**OBJECTIVE A**
Using the review of Uncle Acid & The Deadbeats' Mind Control, explain why "Valley of the Dolls" cannot be called Merseybeat.
**OBJECTIVE B**
Answer these questions from the review of Mind Control:
(i) Which album in the band's output is Mind Control?
(ii) Which instrument is said to make the song wheeze?
(iii) On which record label is Mind Control released?
**OBJECTIVE C**
In the review of Mind Control, reproduce everything from "The Mellotron-wheezed song" down to "sinister than usual.".

**SOURCE**
(begin)
Among hell-raising tour stories and loving odes to his wife Sharon, there's a nugget in I Am Ozzy, the entertaining autobiography of the original Black Sabbath vocalist, that sticks with me: Ozzy Osbourne loves The Beatles. The Prince of Darkness, mind you. I kept that in mind while listening to "Valley of the Dolls" from Mind Control, the third album by the U.K. doom-metal band Uncle Acid & The Deadbeats.

The Mellotron-wheezed song moves at a pace too slow to call it Merseybeat, at least nothing to which we could twist or shout. But listen to the nasal, double-tracked vocals glide over those thinly fuzzy riffs — it's as if the Fab Four finally took a trip too far and George Harrison can't move his fingers fast enough. Then there's the Charles Manson-referencing song title, ominous and conspiracy-ridden as "Helter Skelter," with a chorus that slips a crooked hand over the shoulder ("Val-leeeeee of the dooooolls"). Musical hypotheticals aside, Mind Control is yet another strong and gritty '70s-indebted record from Uncle Acid that feels more "pop" than doom — that is, if your definition of pop music is a little more sinister than usual.

Mind Control comes out May 14 on Metal Blade Records.
(end)
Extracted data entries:
(begin)
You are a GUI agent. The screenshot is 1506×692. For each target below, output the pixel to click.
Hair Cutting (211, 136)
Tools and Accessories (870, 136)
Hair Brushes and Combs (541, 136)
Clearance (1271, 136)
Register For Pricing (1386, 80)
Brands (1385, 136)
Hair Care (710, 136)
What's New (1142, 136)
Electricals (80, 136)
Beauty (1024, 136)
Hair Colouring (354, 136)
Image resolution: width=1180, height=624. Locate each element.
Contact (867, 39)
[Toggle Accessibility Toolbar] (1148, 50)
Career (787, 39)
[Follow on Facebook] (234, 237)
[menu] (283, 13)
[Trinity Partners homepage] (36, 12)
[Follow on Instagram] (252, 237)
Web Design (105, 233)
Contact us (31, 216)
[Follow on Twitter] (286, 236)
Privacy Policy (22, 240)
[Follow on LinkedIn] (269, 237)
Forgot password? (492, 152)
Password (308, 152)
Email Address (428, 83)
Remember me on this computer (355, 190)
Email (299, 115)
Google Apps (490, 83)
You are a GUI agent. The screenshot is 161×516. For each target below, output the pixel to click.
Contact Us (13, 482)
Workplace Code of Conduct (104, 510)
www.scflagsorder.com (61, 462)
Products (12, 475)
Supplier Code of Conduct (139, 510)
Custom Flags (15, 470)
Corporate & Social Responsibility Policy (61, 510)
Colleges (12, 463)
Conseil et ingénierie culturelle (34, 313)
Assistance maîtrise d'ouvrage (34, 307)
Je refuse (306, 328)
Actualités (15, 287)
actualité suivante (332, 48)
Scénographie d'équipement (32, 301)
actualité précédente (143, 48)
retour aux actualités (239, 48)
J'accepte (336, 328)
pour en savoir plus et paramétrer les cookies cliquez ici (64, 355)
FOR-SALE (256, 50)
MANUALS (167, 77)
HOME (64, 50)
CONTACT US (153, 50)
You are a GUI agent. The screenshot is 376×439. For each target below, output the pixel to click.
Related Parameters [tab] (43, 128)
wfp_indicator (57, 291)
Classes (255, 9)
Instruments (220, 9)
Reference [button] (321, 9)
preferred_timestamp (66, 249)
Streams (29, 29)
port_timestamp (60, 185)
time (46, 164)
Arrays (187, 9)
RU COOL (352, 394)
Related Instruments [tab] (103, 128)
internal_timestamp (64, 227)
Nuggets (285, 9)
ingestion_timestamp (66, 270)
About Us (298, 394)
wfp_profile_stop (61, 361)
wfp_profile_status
(end)
**EXERCISE SOLUTION A**
The song moves at too slow a pace to qualify as Merseybeat. The review adds that it offers nothing a listener could twist or shout to.

**EXERCISE SOLUTION B**
(i) It is the band's third album.
(ii) The Mellotron.
(iii) Metal Blade Records.

**EXERCISE SOLUTION C**
The Mellotron-wheezed song moves at a pace too slow to call it Merseybeat, at least nothing to which we could twist or shout. But listen to the nasal, double-tracked vocals glide over those thinly fuzzy riffs — it's as if the Fab Four finally took a trip too far and George Harrison can't move his fingers fast enough. Then there's the Charles Manson-referencing song title, ominous and conspiracy-ridden as "Helter Skelter," with a chorus that slips a crooked hand over the shoulder ("Val-leeeeee of the dooooolls"). Musical hypotheticals aside, Mind Control is yet another strong and gritty '70s-indebted record from Uncle Acid that feels more "pop" than doom — that is, if your definition of pop music is a little more sinister than usual.